MINAHAS- Upacara Bendera Peringatan ke-111 Tahun Hari Kebangkitan Nasional di Kabupaten Minahasa, Senin (20/5/ 2019) di halaman Kantor Bupati Minahasa. Dihadiri Wakil Bupati Minahasa Robby Dondokambey, SSi selaku Inspektur Upacara, Wakil ketua TP-PKK Kabupaten Minahasa Martina Dondokambey-Lengkong, Sekretaris Daerah Kabupaten Minahasa Jeffry R. Korengkeng, SH, MSi, Ketua DPRD Kabupaten Minahasa James Rawung, SH, Dandim 1302 Minahasa Letkol inf. Slamet Raharjo, S.Sos, M.Si, Jajaran Pemerintah Kabupaten Minahasa, Para Veteran, Unsur Kepemudaan dan seluruh ASN.
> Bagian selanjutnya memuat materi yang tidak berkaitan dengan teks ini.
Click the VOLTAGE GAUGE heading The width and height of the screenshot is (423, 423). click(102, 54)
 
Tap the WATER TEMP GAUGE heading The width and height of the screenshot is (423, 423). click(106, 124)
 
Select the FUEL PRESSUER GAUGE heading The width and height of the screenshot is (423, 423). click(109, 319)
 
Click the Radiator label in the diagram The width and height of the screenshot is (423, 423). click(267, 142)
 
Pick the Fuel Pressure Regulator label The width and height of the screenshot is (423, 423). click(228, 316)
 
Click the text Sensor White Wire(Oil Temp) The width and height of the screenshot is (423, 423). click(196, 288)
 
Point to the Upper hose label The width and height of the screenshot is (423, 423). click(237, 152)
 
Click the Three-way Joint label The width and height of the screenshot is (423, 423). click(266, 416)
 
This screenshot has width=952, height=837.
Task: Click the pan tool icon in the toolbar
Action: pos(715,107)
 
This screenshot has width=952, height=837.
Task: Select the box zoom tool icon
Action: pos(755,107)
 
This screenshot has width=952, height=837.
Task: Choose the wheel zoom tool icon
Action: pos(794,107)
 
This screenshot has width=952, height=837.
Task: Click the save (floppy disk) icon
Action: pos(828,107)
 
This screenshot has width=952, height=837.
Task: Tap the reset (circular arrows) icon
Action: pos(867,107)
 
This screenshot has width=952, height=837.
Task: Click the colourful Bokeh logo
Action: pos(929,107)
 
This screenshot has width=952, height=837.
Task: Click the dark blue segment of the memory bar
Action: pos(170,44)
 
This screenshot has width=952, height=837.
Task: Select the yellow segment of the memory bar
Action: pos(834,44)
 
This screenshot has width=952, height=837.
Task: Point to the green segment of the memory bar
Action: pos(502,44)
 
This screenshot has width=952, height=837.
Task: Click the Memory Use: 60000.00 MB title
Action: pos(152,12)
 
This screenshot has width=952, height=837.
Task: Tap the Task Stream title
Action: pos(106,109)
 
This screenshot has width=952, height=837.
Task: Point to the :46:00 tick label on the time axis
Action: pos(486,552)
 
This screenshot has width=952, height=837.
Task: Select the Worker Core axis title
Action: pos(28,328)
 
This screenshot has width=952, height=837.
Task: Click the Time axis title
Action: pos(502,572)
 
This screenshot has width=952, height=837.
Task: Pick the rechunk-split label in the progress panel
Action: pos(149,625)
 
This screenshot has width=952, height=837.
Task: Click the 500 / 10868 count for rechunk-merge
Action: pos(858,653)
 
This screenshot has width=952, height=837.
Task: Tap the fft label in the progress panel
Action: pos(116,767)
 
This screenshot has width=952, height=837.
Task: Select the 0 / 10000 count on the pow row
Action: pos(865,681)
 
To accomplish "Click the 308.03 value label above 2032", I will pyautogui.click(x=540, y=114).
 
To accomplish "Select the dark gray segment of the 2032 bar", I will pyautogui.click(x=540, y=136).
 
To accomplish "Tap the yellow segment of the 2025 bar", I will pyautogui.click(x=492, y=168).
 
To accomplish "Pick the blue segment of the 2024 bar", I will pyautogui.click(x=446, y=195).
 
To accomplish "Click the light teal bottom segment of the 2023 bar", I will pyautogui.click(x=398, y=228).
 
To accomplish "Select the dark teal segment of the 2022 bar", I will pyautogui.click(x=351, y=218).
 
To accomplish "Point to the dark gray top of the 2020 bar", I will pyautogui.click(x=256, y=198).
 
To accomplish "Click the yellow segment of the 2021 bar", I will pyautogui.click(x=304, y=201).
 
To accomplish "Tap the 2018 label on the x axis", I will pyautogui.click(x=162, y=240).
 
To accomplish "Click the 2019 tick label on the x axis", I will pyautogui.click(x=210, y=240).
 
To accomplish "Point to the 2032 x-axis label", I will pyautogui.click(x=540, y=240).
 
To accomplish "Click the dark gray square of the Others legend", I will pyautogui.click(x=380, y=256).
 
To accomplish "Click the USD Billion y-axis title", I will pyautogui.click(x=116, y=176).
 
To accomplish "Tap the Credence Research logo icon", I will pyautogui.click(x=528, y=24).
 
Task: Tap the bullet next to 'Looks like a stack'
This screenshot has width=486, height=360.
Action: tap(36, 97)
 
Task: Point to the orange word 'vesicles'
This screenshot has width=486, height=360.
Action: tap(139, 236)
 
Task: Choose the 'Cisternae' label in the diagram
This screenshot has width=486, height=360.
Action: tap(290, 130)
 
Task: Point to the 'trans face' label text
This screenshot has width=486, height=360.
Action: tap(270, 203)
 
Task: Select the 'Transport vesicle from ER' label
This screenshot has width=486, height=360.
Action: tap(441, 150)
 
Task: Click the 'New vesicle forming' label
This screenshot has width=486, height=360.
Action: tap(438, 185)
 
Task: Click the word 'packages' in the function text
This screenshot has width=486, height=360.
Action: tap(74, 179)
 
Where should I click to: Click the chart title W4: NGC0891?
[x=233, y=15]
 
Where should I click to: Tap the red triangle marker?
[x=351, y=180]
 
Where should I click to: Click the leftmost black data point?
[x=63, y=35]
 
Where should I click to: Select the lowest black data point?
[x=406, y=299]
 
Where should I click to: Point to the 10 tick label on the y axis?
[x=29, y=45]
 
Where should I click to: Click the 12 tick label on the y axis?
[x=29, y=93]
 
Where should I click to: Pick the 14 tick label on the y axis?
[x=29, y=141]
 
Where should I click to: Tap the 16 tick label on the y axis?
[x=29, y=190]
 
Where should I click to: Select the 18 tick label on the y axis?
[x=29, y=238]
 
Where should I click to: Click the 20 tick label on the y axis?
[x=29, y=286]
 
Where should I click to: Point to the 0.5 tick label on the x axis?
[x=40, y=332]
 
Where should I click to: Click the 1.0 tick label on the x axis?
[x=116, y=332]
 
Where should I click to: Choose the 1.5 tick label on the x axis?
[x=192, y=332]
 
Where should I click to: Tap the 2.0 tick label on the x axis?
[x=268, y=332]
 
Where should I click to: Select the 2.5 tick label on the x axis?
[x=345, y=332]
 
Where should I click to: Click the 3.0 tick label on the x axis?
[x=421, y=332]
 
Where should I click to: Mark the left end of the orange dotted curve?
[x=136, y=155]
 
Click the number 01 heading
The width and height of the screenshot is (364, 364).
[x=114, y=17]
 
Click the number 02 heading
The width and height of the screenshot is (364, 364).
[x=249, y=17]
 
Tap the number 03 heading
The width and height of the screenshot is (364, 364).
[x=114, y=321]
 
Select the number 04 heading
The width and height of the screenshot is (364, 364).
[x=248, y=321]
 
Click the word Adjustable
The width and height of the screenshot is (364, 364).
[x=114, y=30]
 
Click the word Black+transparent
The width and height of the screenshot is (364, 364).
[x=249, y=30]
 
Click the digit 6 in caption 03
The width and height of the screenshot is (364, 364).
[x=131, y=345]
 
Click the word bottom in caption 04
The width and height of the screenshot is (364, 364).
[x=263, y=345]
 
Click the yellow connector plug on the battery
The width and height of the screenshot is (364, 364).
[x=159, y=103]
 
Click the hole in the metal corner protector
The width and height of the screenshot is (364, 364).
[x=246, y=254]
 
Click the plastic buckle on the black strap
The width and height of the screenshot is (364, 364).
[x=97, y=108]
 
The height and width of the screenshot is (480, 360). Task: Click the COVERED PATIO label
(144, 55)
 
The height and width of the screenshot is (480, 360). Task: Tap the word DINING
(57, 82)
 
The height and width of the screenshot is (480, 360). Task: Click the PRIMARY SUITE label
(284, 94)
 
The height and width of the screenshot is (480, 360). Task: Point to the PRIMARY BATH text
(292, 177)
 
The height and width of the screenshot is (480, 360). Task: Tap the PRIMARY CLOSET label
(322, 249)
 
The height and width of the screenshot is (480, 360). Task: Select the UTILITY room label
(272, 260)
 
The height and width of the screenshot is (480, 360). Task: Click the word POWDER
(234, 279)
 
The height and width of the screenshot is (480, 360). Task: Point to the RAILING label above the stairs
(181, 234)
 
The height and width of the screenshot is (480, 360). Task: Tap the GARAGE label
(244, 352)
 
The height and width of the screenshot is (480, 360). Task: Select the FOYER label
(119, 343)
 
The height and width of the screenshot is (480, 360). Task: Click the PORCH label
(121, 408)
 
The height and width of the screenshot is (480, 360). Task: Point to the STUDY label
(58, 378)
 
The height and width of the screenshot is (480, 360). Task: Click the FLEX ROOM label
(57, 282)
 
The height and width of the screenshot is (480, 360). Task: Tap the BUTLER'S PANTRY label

Sambutan Menteri Komunikasi dan Informatika RI pada Peringatan Hari Kebangkitan Nasional ke-111 yang di sampaikan Wakil Bupati Minahasa Robby Dondokambey, S.Si

Saudari-saudara seluruh rakyat Indonesia, dari Sabang sampai Merauke, dari Miangas sampai Pulau Rote, yang saya hormati.
Dalam naskah Sumpah Palapa yang ditemukan pada Kitab Pararaton tertulis: Sira
Gajah Madapatih Amangkubhumi tan ayun amuktia palapa, sira Gajah Mada: “Lamun
huwus kalah nusantara isun amukti palapa, lamun kalah ring Gurun, ring Seran, Tañjung Pura, ring Haru, ring Pahang, Dompo, ring Bali, Sunda, Palembang, Tumasik, samana
isun amukti palapa”.

Memang ada banyak versi tafsiran atas teks tersebut, terutama tentang apa yang
dimaksud dengan “amukti palapa”. Namun meski sampai saat ini masih belum diperoleh pengetahuan yang pasti, umumnya para ahli sepakat bahwa amukti palapa berarti
sesuatu yang berkaitan dengan kesenangan diri sang Mahapatih Gajah Mada. Artinya, ia
tak akan menghentikan mati raga atau puasanya sebelum mempersatukan Nusantara.
Sumpah Palapa tersebut merupakan embrio paling kuat bagi janin persatuan
Indonesia.

Wilayah Nusantara yang disatukan oleh Gajah Mada telah menjadi acuan bagi
perjuangan berat para pahlawan nasional kita untuk mengikat wilayah Indonesia seperti yang secara de jure terwujud dalam Negara Kesatuan Republik Indonesia saat ini.
Peringatan Hari Kebangkitan Nasional yang ke-111, 20 Mei 2019, kali ini sangat relevan jika dimaknai dengan teks Sumpah Palapa tersebut. Kita berada dalam situasi
pasca-pesta demokrasi yang menguras energi dan emosi sebagian besar masyarakat kita.
Kita mengaspirasikan pilihan yang berbeda-beda dalam pemilu, namun semua pilihan
pasti kita niatkan untuk kebaikan bangsa.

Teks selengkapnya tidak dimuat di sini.